Nusantara Satu-Bupati Ogan Komering Ulu Selatan (OKU Selatan), Abusama, S.H., menghadiri kegiatan Wisuda Akbar Santri TKA/TPA/TPQ yang diselenggarakan oleh Lembaga Pembinaan dan Pengembangan Taman Kanak-Kanak Al-Qur’an Badan Komunikasi Pemuda Remaja Masjid Indonesia (LPPTKA BKPRMI) Kabupaten Ogan Komering Ulu Selatan, Selasa (16/06/2026).
Kegiatan yang berlangsung dengan penuh khidmat dan kebahagiaan tersebut diikuti oleh ratusan santri yang telah menyelesaikan pendidikan Al-Qur’an pada tingkat Taman Kanak-Kanak Al-Qur’an (TKA), Taman Pendidikan Al-Qur’an (TPA), dan Taman Pendidikan Qur’an (TPQ) dari berbagai kecamatan di Kabupaten OKU Selatan.
Dalam sambutannya, Bupati Abusama, S.H., menyampaikan apresiasi dan penghargaan kepada LPPTKA BKPRMI, para ustaz dan ustazah, serta seluruh orang tua yang telah berperan aktif dalam membina dan mendidik generasi muda agar memiliki pemahaman agama yang baik sejak usia dini.

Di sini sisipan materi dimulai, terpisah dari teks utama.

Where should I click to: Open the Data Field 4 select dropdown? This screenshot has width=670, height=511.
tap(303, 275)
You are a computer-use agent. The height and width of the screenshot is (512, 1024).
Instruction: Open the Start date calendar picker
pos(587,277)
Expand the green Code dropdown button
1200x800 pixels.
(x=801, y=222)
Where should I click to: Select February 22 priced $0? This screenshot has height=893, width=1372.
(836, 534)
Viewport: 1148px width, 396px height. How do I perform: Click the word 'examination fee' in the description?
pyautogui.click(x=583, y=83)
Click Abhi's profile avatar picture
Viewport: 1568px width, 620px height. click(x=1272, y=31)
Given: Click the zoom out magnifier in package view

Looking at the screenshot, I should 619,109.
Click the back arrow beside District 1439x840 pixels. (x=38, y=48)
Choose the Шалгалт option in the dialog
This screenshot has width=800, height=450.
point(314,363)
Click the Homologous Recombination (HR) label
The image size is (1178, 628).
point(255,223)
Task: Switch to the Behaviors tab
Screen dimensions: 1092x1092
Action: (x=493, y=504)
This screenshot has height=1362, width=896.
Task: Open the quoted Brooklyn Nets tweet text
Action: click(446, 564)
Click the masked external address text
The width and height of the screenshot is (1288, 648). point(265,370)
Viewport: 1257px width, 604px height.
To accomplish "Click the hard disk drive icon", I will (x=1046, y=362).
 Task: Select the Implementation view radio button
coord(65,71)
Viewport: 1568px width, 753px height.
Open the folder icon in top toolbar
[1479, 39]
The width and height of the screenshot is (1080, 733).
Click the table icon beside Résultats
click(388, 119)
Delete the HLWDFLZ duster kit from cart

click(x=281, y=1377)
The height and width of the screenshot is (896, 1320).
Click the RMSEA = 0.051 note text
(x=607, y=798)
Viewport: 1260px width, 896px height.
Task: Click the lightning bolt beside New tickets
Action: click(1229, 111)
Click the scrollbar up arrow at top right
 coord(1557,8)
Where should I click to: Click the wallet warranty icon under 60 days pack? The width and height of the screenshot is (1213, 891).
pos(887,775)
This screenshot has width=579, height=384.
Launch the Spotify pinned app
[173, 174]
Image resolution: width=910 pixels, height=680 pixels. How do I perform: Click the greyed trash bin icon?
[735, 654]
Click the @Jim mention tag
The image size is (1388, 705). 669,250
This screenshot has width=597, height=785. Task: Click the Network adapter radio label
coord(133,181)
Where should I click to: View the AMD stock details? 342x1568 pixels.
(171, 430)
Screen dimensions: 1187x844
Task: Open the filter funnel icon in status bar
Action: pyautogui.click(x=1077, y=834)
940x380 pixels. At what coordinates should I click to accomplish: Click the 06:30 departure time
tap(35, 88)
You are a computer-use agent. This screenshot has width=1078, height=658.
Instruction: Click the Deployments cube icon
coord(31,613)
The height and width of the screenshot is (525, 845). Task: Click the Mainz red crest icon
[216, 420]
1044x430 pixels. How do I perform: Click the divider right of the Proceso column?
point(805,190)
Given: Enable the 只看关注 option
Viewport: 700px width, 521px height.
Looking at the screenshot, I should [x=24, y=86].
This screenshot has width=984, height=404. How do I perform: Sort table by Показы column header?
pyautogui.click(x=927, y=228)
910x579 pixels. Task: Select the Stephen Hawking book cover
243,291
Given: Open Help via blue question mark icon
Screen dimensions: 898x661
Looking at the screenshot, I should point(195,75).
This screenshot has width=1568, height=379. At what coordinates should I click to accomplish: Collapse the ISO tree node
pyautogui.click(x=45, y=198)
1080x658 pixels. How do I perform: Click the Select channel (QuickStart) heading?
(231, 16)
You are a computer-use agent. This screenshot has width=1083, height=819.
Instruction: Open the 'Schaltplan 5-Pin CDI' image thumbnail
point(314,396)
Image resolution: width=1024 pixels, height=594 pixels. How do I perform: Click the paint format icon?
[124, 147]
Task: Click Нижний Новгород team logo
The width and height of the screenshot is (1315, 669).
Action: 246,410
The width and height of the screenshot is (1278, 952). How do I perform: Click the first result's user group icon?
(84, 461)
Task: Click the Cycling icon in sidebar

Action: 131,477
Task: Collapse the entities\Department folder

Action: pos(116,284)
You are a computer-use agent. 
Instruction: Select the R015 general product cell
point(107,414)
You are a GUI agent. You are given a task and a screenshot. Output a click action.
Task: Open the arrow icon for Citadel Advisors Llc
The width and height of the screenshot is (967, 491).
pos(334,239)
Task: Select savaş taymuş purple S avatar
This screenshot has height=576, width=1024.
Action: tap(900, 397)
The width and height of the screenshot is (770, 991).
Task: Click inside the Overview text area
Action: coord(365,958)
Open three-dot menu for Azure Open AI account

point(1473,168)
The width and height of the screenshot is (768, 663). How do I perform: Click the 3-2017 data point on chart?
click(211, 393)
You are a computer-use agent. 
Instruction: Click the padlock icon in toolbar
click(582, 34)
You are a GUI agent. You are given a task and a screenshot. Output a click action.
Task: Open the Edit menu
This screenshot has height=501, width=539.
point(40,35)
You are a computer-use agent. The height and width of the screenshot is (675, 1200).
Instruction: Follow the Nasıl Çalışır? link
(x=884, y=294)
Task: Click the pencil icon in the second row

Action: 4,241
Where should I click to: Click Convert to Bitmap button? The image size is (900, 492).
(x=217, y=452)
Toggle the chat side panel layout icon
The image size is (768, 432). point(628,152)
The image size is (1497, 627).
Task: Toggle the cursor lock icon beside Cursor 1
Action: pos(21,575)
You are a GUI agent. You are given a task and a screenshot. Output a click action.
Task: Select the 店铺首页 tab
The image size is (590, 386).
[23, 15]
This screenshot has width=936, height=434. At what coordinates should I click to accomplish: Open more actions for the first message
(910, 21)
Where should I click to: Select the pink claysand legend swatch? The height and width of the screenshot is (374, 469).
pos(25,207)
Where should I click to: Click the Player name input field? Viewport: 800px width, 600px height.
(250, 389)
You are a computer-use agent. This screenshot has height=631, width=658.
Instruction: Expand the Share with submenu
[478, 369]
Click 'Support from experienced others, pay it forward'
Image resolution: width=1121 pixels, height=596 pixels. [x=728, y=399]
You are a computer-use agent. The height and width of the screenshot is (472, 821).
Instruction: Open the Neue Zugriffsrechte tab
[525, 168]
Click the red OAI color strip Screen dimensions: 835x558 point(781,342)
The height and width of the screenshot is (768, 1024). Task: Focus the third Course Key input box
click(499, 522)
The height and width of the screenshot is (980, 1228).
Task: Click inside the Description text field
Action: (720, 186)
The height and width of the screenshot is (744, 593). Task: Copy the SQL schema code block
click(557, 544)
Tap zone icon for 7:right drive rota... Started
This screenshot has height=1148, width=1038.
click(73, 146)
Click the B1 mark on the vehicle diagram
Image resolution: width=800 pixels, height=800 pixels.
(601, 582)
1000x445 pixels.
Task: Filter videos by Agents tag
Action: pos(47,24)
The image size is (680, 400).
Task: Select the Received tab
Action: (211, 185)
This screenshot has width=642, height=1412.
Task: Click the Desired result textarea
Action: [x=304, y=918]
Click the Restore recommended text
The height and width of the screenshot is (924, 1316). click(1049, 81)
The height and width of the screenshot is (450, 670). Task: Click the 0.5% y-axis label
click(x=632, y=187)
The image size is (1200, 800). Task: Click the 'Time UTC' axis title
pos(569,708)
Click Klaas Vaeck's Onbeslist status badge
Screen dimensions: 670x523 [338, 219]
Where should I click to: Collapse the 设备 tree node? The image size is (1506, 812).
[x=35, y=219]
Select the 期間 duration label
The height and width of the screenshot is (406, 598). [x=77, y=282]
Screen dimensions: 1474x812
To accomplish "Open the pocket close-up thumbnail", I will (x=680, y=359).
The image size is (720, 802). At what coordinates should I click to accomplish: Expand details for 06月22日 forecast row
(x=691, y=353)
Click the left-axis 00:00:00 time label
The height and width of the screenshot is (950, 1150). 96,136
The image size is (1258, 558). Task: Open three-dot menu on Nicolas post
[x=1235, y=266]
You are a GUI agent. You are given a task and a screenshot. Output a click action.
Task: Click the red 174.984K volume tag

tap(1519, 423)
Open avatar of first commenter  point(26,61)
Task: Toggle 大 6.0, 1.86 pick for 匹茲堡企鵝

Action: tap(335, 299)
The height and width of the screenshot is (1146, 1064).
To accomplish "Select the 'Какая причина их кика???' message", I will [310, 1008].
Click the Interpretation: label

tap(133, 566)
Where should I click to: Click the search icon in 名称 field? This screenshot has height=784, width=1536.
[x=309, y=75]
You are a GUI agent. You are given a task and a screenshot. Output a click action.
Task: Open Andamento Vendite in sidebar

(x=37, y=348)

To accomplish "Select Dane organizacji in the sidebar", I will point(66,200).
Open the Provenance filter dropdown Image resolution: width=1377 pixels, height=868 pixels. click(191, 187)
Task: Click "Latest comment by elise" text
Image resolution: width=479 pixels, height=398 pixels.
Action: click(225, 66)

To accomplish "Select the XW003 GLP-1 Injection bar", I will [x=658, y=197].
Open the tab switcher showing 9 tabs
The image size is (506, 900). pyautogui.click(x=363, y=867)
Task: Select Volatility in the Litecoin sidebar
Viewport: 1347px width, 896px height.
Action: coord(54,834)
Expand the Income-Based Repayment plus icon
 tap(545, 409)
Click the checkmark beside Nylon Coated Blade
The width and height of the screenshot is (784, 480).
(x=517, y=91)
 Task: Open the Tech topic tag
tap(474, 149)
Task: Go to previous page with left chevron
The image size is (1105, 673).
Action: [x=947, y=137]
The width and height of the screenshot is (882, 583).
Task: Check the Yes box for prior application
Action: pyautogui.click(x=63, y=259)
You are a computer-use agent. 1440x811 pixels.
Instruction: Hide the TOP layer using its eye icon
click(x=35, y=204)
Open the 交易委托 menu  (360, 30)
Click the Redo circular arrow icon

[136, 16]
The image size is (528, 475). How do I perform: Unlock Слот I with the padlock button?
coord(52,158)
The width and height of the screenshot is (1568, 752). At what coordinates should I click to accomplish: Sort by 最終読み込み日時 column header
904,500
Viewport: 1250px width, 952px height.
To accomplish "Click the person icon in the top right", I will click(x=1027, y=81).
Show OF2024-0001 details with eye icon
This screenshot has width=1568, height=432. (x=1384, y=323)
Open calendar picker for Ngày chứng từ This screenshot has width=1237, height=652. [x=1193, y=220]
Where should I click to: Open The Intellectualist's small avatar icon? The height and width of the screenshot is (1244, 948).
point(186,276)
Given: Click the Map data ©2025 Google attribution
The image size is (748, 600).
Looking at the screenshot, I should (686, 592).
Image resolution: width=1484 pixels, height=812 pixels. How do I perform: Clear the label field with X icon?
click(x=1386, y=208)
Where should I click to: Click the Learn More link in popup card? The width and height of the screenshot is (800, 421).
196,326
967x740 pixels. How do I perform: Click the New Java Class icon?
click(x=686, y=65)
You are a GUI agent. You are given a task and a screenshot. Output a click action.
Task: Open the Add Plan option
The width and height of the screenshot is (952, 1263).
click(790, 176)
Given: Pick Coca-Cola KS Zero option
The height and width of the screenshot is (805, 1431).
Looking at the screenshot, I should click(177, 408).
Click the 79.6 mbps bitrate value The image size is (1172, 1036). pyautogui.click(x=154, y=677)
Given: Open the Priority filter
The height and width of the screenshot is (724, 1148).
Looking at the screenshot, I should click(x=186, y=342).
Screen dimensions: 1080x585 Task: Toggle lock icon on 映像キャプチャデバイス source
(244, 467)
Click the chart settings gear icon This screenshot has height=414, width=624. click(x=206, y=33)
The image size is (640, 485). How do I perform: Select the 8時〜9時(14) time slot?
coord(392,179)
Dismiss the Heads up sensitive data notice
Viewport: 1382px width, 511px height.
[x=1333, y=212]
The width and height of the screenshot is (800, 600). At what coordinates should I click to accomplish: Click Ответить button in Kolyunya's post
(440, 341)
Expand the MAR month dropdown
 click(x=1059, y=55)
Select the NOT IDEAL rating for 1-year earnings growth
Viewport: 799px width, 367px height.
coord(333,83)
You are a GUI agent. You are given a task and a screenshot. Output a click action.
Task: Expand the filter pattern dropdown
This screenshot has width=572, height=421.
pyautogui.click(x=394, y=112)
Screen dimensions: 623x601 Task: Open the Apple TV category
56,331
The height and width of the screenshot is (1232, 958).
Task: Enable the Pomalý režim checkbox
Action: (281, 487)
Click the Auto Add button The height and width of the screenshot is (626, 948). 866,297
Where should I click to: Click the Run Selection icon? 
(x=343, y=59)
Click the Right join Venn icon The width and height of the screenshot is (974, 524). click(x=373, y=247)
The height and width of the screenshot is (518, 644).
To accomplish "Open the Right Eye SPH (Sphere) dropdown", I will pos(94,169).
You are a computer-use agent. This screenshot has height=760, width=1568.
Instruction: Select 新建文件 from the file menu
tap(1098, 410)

Bupati menegaskan bahwa pendidikan Al-Qur’an merupakan pondasi penting dalam membentuk karakter, akhlak, dan kepribadian generasi penerus bangsa. Oleh karena itu, Pemerintah Kabupaten OKU Selatan terus mendukung berbagai program keagamaan yang bertujuan meningkatkan kualitas sumber daya manusia yang beriman, bertakwa, dan berakhlak mulia.
“Melalui kegiatan wisuda ini, diharapkan para santri tidak berhenti belajar setelah menyelesaikan pendidikan di TKA, TPA, maupun TPQ, tetapi terus meningkatkan kemampuan membaca, memahami, dan mengamalkan isi kandungan Al-Qur’an dalam kehidupan sehari-hari,” ujar Bupati.
Pada kesempatan tersebut, Bupati juga mengucapkan selamat kepada seluruh santri yang diwisuda serta berharap keberhasilan yang diraih menjadi motivasi untuk terus menuntut ilmu agama dan menjadi generasi Qur’ani yang membanggakan keluarga, masyarakat, daerah, serta bangsa.
Kegiatan Wisuda Akbar ini turut dihadiri oleh Asisten II, Kadisdik, Kabag Kesra, Camat Muaradua, Ketua LPPTKA BKPRMI Kabupaten OKUS, para ustaz dan ustazah, serta orang tua dan wali santri. Acara berlangsung meriah dengan berbagai penampilan santri yang menunjukkan kemampuan membaca Al-Qur’an dan nilai-nilai keislaman yang telah mereka pelajari selama mengikuti pendidikan.